### Directions
a: Render the records as a JSON list of strings, one string per line and blank lines omitted, starting at the line that contains "707x398 pixels. How" and running through the final line of the records.
b: Extend the article on the Indian government's disinvestment plans, picking up right after its final sentence.

### Document segment
## BEGIN

You've
got to grant it to Palaniappan Chidambaram. The man has the patience
of a teacher in a correctional facility and the quiet resolve
of a missionary. Which is why, despite opposition from his United
Progressive Alliance (UPA) government's Left partners to sale
of public sector enterprises, the Finance Minister has managed
to make some progress. The last big disinvestment deal happened
in October last year, when the government sold 10.5 per cent in
India's biggest power generating company, the National Thermal
Power Corporation. The issue was oversubscribed 10 times and swelled
the government's kitty by more than Rs 4,000 crore.
Since then, things had been quiet. But Chidambaram,
it seems, had been at work. On May 26, he announced that the government
would sell a further 10 per cent stake in the state-owned power
equipment giant Bharat Heavy Electricals. The announcement of
the sale, which will reduce the government's holding to 57.72
per cent and raise an estimated Rs 2,000 crore, pushed BHEL's
stock to a 52-week high of Rs 918. Besides BHEL, the government
plans to sell 15 per cent in the Shipping Corporation of India,
where it owns more than 80 per cent of the equity. Others on the
list are the two power sector companies-Power Grid Corporation
and the Power Finance Corporation-although just how much the government
plans to sell in them hasn't been disclosed. The national carriers,
Air-India and Indian Airlines, may also be floated. Tenders inviting
sale advisors have already been put out, and the last date for
response is June 17. Bravely enough, there's also talk of divesting
the government's residual share holdings of 18 per cent and 44
per cent in, respectively, Maruti Udyog and Bharat Aluminium Company
(Balco). If Chidambaram has it his way, disinvestment will fetch
the government as much as Rs 7,000 crore this fiscal.

## END

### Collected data
## BEGIN

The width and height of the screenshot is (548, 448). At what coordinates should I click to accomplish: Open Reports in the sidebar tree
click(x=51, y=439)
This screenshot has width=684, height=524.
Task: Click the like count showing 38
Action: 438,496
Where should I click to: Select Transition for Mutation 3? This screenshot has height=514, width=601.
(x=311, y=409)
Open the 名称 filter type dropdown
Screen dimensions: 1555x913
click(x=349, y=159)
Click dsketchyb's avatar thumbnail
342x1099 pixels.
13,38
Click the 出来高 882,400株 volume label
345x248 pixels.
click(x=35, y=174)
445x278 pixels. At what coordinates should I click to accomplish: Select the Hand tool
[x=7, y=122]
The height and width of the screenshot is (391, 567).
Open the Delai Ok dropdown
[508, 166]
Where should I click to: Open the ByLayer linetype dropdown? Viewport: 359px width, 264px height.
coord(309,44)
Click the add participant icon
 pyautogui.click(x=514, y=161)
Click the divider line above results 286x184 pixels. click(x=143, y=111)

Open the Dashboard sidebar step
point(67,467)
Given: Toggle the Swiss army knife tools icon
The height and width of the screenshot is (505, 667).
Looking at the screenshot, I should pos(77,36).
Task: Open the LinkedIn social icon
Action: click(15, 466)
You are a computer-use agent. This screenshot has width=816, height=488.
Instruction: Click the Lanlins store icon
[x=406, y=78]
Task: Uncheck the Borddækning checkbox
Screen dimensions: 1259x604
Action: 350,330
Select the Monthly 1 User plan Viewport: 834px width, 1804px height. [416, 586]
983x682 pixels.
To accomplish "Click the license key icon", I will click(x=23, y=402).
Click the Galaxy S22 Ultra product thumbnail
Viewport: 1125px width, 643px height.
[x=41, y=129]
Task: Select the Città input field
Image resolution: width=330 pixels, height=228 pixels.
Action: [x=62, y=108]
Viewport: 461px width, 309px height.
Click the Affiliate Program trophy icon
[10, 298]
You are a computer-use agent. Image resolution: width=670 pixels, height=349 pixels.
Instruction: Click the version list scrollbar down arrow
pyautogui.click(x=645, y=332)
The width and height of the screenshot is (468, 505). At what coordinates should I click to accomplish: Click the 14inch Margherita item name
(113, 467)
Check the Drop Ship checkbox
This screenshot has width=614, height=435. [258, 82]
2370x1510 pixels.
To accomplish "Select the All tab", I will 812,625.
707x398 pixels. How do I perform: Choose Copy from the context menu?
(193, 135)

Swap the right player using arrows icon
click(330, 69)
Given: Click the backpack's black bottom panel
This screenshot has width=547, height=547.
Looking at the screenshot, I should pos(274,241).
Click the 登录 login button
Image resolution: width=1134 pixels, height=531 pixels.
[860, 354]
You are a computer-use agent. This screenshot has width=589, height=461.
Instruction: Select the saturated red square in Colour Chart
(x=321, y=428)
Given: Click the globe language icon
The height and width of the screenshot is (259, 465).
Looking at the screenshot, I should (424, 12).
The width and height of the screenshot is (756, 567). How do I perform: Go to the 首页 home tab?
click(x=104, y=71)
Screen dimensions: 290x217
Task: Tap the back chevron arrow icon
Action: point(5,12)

## END

### Results for the exercise
a:
[
  "707x398 pixels. How do I perform: Choose Copy from the context menu?",
  "(193, 135)",
  "Swap the right player using arrows icon",
  "click(330, 69)",
  "Given: Click the backpack's black bottom panel",
  "This screenshot has width=547, height=547.",
  "Looking at the screenshot, I should pos(274,241).",
  "Click the 登录 login button",
  "Image resolution: width=1134 pixels, height=531 pixels.",
  "[860, 354]",
  "You are a computer-use agent. This screenshot has width=589, height=461.",
  "Instruction: Select the saturated red square in Colour Chart",
  "(x=321, y=428)",
  "Given: Click the globe language icon",
  "The height and width of the screenshot is (259, 465).",
  "Looking at the screenshot, I should (424, 12).",
  "The width and height of the screenshot is (756, 567). How do I perform: Go to the 首页 home tab?",
  "click(x=104, y=71)",
  "Screen dimensions: 290x217",
  "Task: Tap the back chevron arrow icon",
  "Action: point(5,12)"
]

b:
The question, however,
is whether Chidambaram will have it his way. Ever since the Congress-led
UPA came to power more than a year ago, disinvestment has taken
a hit. That's no accident. Because the UPA coalition was formed
with support from the Left Front (a group of Communist parties
led by CPI-M), the government's to-do list, dubbed the Common
Minimum Programme, promised not to sell profitable PSUs. The calculation
probably was that the reforms' original "Dream Team",
comprising, among others, Prime Minister Manmohan Singh and Chidambaram,
would be able to have its way with the coalition partners. A resurgent
Left Front (CPI-M alone gained 10 more seats in last year's general
elections), however, has proved to be a tough nut to crack. Almost
all disinvestment proposals have run into a solid Left wall, despite
the government assuring that a substantial part of the proceeds
would be put into a National Investment Fund aimed at social sector
development such as providing drinking water and building roads
in rural India.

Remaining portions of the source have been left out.